Wednesday, October 2, 2013

Lessons At The Funeral Home

For five months in 2013, I worked part-time at a funeral home.  You know what?  I loved that job.  It was a total pleasure for me to be there.  I got to learn first-hand what goes on with that kind of work as I helped out in a few different roles.

Here are some lessons I learned at the funeral home...

(1).  Treat people with respect.  Obviously, we were working with the remains of those who had passed away.  We made sure to handle them with care.  We knew that the person being prepared for burial was somebody's child, sibling, spouse, parent, or friend.  And we knew the surviving family wanted their deceased one to be treated right.  So that is what we did.  Privately and publically, we were respectful in what we said and how we acted towards those who had passed away.  That's an important part of the job, and they modeled that for me perfectly.

It got me thinking this:  If we treated the deceased that way, shouldn't we also treat the living with respect?  Everyone is valuable and unique because they are created and loved by God.  That is reason enough to be careful with how we speak and act towards others.  The awesome God of the universe wants His living children to be treated with care and handled the right way.  So let's make sure we do that.  The behavior of people is not always respectable; however, what should be respected is the worth of every life and soul we encounter.

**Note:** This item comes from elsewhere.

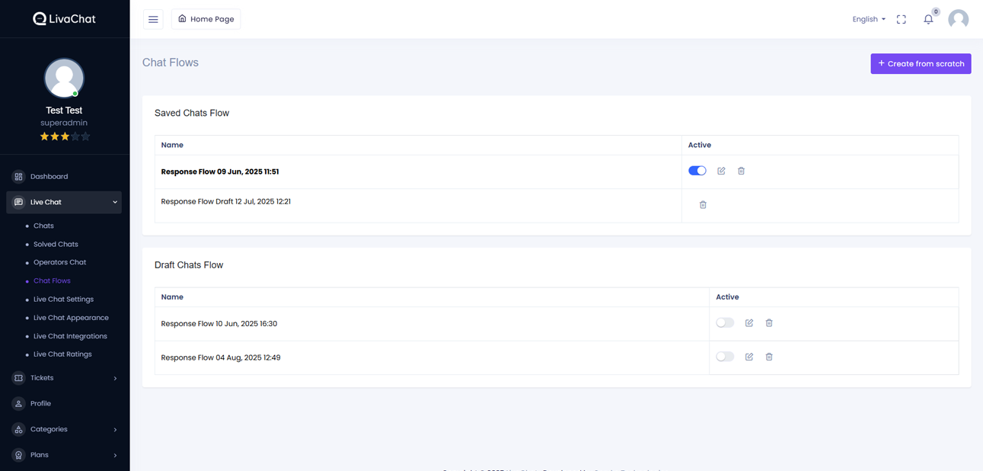983x471 pixels.
Task: Click the Home Page breadcrumb button
Action: 206,19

(2).  Allow people to grieve in their own way.  I was around families who had recently lost loved ones.  They were going through one of the worst days (if not THE worst day) of their lives.  Some people were quiet, while others were talkative.  Some cried, others smiled, and a few showed no emotion.  I saw one individual cuss and hit a wall.  I watched a son and daughter lovingly and quietly place meaningful objects in a casket with their deceased father.  Throughout all of this, we stood back and patiently let people work through their feelings in their own way.  We did not judge or criticize them at all.  We understand there was (and still is) no textbook way to grieve.

The point is this:  Everyone is wired a little different.  And they should be allowed to express their grief in their own unique way.  Be patient with someone who is hurting.  Give them some time and space to work through it.  Maybe they don't respond to emotional pain the same way you or I do, but that does not mean they are wrong.  It just means each individual has his or her own way of handling grief.

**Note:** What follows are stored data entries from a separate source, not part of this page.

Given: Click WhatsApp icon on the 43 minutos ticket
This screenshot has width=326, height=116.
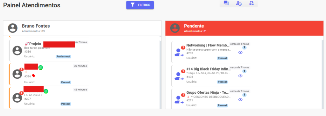Looking at the screenshot, I should [x=46, y=91].
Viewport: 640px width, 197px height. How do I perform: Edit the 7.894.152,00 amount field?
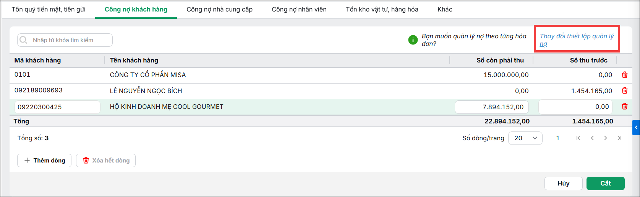492,107
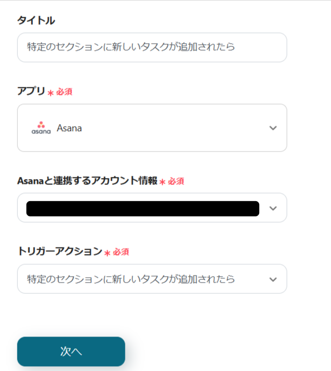Expand the account information dropdown chevron

[x=273, y=208]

(3).  Live in the present how you want to be remembered in the future.  I watched ministers give sermons and loved ones give eulogies at funeral services.  All of them took the time to reflect on the life of the one we were burying.  The overall character and special qualities of the deceased were lifted up and acknowledged in churches and cemeteries.  More than once, it made me think that one day at my funeral, my life will be reflected upon and summarized.

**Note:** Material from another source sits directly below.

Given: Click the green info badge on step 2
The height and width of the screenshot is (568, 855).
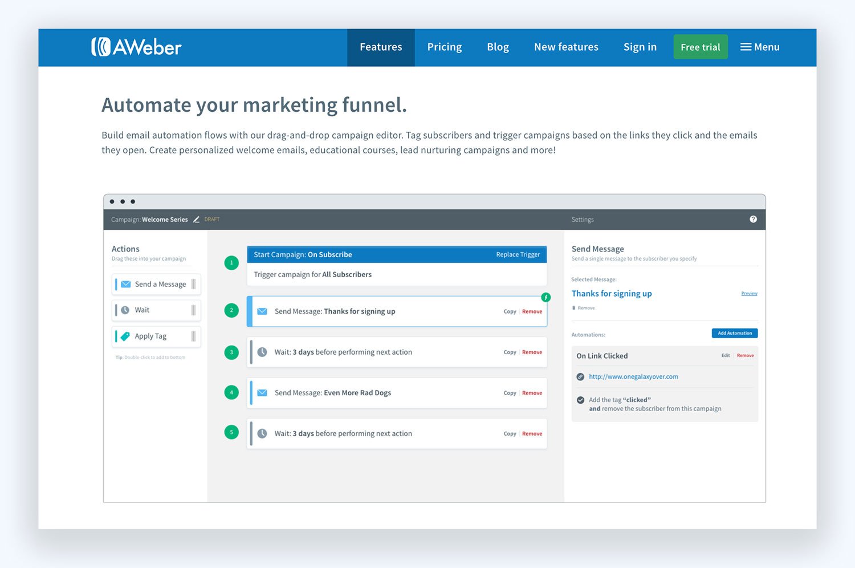Looking at the screenshot, I should click(x=546, y=297).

The deal is this:  The choices we make during our life will determine how people think of us when our time ends on this Earth.  How do we want to be remembered at our funeral services?  When the minister or loved one stands behind that pulpit and talks about us, what will they say?  Let's live good lives now, so that others will have good memories of us later.

Thanks to Bobby and the rest of the crew for letting me join their team for a few brief months.  I really enjoyed working there.  It was one of the most satisfying things I've ever been a part of in my life.  And I'm glad to make some new friendships that really are a blessing.

I'll always be thankful for the lessons I learned at the funeral home.